- **WHAT YOU SHOULD DO**: Update everything from the first line down to the line containing "Open end date" by changing "Open" to "Launch", and keep the rest unchanged.

- **RECORDS SHOWN**:
* begin *

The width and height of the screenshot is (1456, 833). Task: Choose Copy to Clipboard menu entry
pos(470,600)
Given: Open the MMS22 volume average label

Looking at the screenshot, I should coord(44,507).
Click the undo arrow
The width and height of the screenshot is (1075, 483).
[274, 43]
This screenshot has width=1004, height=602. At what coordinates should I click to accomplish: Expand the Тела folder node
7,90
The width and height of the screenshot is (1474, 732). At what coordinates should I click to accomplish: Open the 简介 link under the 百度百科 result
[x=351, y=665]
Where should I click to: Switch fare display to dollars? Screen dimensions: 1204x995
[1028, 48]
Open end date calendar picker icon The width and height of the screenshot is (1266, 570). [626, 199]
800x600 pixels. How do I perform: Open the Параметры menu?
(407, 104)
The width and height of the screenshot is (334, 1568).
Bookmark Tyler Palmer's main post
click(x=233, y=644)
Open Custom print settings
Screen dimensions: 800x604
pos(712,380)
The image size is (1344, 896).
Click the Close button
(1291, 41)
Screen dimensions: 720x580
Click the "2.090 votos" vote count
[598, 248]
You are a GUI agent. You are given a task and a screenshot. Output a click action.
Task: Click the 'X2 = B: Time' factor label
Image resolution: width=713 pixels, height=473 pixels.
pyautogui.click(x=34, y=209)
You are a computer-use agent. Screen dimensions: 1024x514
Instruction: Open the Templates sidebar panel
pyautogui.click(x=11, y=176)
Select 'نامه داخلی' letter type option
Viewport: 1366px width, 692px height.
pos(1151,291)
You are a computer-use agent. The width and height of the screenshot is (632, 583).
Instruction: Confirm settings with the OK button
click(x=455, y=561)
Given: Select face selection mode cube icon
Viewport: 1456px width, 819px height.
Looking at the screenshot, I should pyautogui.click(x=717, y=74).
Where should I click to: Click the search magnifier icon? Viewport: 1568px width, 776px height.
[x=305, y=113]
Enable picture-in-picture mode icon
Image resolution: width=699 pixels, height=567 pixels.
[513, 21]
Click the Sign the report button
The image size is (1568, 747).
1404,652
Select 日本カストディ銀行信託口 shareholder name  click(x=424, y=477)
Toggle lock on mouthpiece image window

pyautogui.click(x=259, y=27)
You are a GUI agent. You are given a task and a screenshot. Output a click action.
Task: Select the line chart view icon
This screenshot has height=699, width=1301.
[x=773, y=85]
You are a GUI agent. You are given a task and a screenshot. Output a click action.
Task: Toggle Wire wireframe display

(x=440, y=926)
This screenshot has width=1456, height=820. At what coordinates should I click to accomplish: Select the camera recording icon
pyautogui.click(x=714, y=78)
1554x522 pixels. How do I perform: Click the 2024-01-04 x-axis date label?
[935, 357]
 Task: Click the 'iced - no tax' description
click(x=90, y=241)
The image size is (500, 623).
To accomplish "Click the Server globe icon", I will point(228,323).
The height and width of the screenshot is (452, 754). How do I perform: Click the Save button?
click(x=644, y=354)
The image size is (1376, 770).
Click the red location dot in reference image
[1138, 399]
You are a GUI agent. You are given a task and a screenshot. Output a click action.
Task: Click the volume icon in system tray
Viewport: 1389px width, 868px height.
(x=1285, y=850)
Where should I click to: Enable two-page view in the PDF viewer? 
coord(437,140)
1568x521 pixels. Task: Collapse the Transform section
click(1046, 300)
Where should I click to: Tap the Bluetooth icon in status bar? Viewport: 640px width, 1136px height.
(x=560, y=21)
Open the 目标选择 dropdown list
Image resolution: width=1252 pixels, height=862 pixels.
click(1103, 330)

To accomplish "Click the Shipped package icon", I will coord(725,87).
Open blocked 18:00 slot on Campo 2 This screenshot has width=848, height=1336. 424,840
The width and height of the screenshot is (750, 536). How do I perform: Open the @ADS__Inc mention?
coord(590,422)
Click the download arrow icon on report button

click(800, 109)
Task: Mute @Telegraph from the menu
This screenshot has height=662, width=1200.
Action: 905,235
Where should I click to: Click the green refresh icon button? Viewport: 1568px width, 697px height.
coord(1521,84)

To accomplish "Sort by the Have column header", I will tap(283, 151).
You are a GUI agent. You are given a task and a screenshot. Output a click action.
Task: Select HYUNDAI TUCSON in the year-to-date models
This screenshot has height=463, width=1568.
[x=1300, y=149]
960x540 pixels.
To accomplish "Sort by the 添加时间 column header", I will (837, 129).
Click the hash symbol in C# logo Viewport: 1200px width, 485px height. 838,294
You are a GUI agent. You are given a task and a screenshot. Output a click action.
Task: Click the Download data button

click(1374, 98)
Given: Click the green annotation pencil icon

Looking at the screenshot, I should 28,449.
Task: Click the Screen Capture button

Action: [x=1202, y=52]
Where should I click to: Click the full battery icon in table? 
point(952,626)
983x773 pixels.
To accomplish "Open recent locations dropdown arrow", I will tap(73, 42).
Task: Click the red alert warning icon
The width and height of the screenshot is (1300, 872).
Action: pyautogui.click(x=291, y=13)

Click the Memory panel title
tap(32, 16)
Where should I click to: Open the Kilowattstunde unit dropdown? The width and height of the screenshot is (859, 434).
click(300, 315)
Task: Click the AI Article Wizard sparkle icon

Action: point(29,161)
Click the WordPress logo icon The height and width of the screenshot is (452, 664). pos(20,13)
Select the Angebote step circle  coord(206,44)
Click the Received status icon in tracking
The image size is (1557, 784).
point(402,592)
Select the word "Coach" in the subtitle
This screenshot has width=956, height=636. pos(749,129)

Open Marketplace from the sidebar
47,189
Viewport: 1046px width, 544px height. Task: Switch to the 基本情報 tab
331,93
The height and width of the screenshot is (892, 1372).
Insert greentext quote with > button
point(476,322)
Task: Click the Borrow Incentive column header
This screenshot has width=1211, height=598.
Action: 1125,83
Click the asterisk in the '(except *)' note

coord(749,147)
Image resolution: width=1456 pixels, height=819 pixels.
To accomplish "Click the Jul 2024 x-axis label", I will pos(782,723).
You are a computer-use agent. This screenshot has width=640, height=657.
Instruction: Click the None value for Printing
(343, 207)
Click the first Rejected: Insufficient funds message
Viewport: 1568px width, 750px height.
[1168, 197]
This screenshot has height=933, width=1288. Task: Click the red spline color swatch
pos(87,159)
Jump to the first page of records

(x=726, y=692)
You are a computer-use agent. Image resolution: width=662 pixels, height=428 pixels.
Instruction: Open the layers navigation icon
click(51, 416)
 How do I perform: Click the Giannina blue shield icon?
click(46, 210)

* end *

- **CORRECT OUTPUT**:
The width and height of the screenshot is (1456, 833). Task: Choose Copy to Clipboard menu entry
pos(470,600)
Given: Launch the MMS22 volume average label

Looking at the screenshot, I should coord(44,507).
Click the undo arrow
The width and height of the screenshot is (1075, 483).
[274, 43]
This screenshot has width=1004, height=602. At what coordinates should I click to accomplish: Expand the Тела folder node
7,90
The width and height of the screenshot is (1474, 732). At what coordinates should I click to accomplish: Launch the 简介 link under the 百度百科 result
[x=351, y=665]
Where should I click to: Switch fare display to dollars? Screen dimensions: 1204x995
[1028, 48]
Launch end date calendar picker icon The width and height of the screenshot is (1266, 570). [626, 199]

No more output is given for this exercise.